By: Enrique Molina and Daniel Barcelona, Universitat Rovira i Virgili (URV)
Image copyright of SKAO
The EXTRACT project is working to bring the latest technological innovations to solve societal and scientific challenges. In the case of the TASKA (Transient Astrophysics with a Square Kilometre Array Pathfinder) use case, project partners are working to create workflows that will process extreme data so that it can be used across a variety of scientific disciplines.
In the TASKA use case, many antennas are responsible for collecting a large amount of data of variable volume and at variable speed (extreme data) that will be subsequently processed to generate high-resolution images of the cosmos. To help generate these high-resolution images, the EXTRACT project is pursuing technical synergies that will help create and improve the workflows used in the TASKA use case by integrating the latest cloud technologies in data processing parallelisation.
The data processing to arrive at these images requires several successive steps to prepare and then analyse the data collected by antennas in the Measurement Set (MS) format. These steps are: 1. rebinning, 2. calibration, 3. subtraction, 4. applying calibration, and 5. imaging.
Figure 1: Example of current pipeline where antennaes collect data and generate images.
Currently, this pipeline yields poor performance since it is executed monolithically on-premises and becomes a hassle for scientists to explore these data effectively. Indeed, this process has potential for many improvements. EXTRACT partner, the Universitat Rovira i Virgili (URV) is currently working on two notable improvements (inter-job parallelisation and intra-job parallelisation) to increase the performance of data processing in the TASKA use case.
Using serverless technologies represents one ideal scenario for executing this pipeline. These technologies offer many advantages by allowing for high scalability, a pay-as-you-go model, and abstraction of the underlying infrastructure. URV is using a Function-as-a-Service approach and its corresponding parallelisation (specifically the Lithops framework as the best identified tool available for this task) to improve the current TASKA pipeline
The first improvement that URV is employing is inter-job parallelisation. In this case, ‘job’ is understood as an instance of this process that takes a set of MS files and generates one of the desired images. By running several jobs concurrently on different sets of functions, we already parallelise the execution of this process and create a pipeline for the creation of images, which yields performance improvements.

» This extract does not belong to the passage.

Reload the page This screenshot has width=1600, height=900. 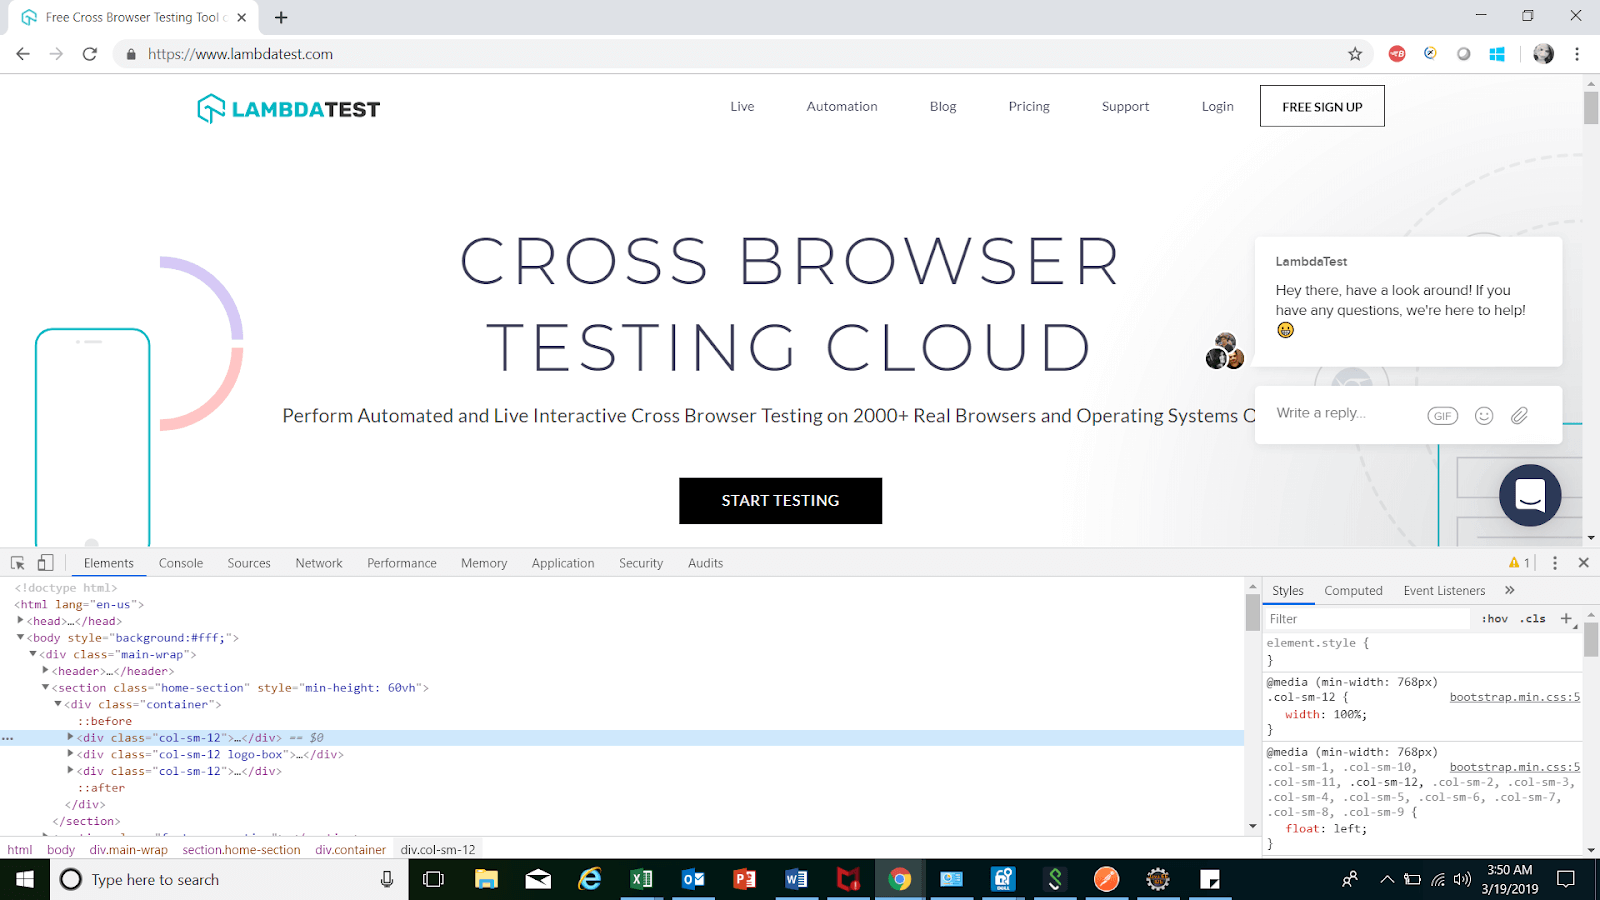90,54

Figure 2: The TASKA use case pipeline showing inter-job parallelisation
By analysing the internals of the process it is also possible to apply intra-job parallelisation. This means parallelising different steps within the generation of the same image. This is possible for 4 of the 5 steps. It is not possible for the last step, the imaging. It is possible to split each step into multiple workers, with each taking a part of the original input dataset MS. Workers will consume partitions of the data to perform processing cooperatively. This parallelises a large part of the workload within a job and yields further performance improvements.
Performance improves even more when these two types of parallelism are combined.
Combining both parallelisation strategies can result it the fast processing of multiple datasets and a continuous generation of astronomical images that can cope with the requirements of scientists who need to analyse these images in a timely manner.
Figure 3: The TASKA use case pipeline showing inter- and intra-job parallelisation
The parallelisation of the TASKA workflow will allow it to behave elastically in the face of the variability of the extreme data that feeds it. However, there are still challenges to solve in such a complex and demanding task.
The URV team will continue with l’Observatoire de Paris for further improvements on the TASKA use case. Specifically, they will examine a novel way to ingest data efficiently. The success of this research will contribute to a better data staging solution for the EXTRACT platform, which will help reduce data processing latency with more effective resource utilisation.